Addressing concerns: Press conference focuses on COVID-19 outbreak at jail
Published 6:37 pm Wednesday, June 24, 2020
Getting your Trinity Audio player ready...
|
Sheriff James Woodruff, District 4 Public Health Director Dr. Olugbenga O. Obasanjo and County Manager Eric Mosley held a press conference Wednesday on the COVID-19 outbreak at the Troup County Jail.
The Troup County Sheriff’s Office announced Tuesday that 71 inmates tested positive during last week’s mass testing, which provided a test to every inmate at the Troup County Jail. A total of 21 inmates refused testing, and three were pending and will be re-tested, according to Obasanjo.
Overall, 107 inmates have tested positive at the jail since the start of the COVID-19 outbreak, according to Sgt. Stewart Smith, but those inmates were not all in the jail at the same time.
Woodruff said Wednesday that the solicitor’s office, superior court, magistrate court and law enforcement offices are working together to get inmates with non-serious crimes out of the jail.
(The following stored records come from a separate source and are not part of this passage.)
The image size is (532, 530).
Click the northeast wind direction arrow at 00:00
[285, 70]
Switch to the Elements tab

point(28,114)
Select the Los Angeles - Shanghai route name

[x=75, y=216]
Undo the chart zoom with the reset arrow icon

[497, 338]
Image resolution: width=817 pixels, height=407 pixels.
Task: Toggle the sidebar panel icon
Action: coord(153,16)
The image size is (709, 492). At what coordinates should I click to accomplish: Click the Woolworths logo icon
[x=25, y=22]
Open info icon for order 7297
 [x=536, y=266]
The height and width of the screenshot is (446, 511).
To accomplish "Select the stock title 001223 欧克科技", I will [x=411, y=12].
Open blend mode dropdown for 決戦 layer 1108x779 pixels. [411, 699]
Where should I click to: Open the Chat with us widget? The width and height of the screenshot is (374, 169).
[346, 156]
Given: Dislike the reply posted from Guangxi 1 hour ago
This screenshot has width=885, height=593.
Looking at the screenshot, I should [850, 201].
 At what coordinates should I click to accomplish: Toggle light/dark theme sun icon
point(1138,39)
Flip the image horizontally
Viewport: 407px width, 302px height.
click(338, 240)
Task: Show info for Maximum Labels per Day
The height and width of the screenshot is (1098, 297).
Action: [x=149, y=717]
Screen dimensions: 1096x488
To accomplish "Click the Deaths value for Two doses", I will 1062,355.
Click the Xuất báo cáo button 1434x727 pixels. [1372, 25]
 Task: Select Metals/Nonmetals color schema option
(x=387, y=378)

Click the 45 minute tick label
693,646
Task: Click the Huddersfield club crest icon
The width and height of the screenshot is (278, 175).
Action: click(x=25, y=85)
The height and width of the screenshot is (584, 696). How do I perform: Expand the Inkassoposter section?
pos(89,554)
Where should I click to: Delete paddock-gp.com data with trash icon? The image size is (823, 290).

“They are looking at each individual charge and each individual person … They are working with us, working with the public defenders,” Woodruff said. “It still takes the public defenders, and it still takes the lawyers representing these people to get involved. The district attorney’s office cannot do it alone and neither can the solicitor’s office.”
He said law enforcement agencies have also done their part to keep as many people out of the jail as reasonably possible.
“They agreed with us that we want to keep as many out of jail as possible, so they are citing them, giving them a court date and releasing them on minor charges,” Woodruff said. “I want to thank our police departments and our other law enforcement partners for that.”
Woodruff said one group of inmates that has been in quarantine will be back into the jail’s general population this Friday.
“We actually kept them in quarantine for three weeks, a week longer than normal, just to make sure they were fine to go back in the general population,” Woodruff said.
The jail has been using the annex building to separate COVID-19 positives from the rest of the inmates at the jail, but Woodruff said it’s complicated.
“There are two things we have to do. We have to get them away from the general population, but we also have to be mindful of their charges,” he said. “We can’t put people who are dangerous with a young kid who is in there for driving on a suspended license. So, we have two challenges. One, get them away from people who are not positive. Two, put them in a place where they can quarantine for 14 days and not be a danger to each other.”
Woodruff said a specialist from the CDC would be touring the jail Thursday to see if there’s anything they can do differently to stop the spread of COVID-19.
“I am welcoming her to come. I am the first to say I am not an expert at this, and this is new territory for us. We are feeling our way through it and trying to do the best we can with the information we have.”
Following the press conference, Woodruff invited the media to the jail Wednesday afternoon and showed the solution being used to keep the facility cleaned.
The jail is being cleaned three times a day, and the solution is sprayed throughout the jail.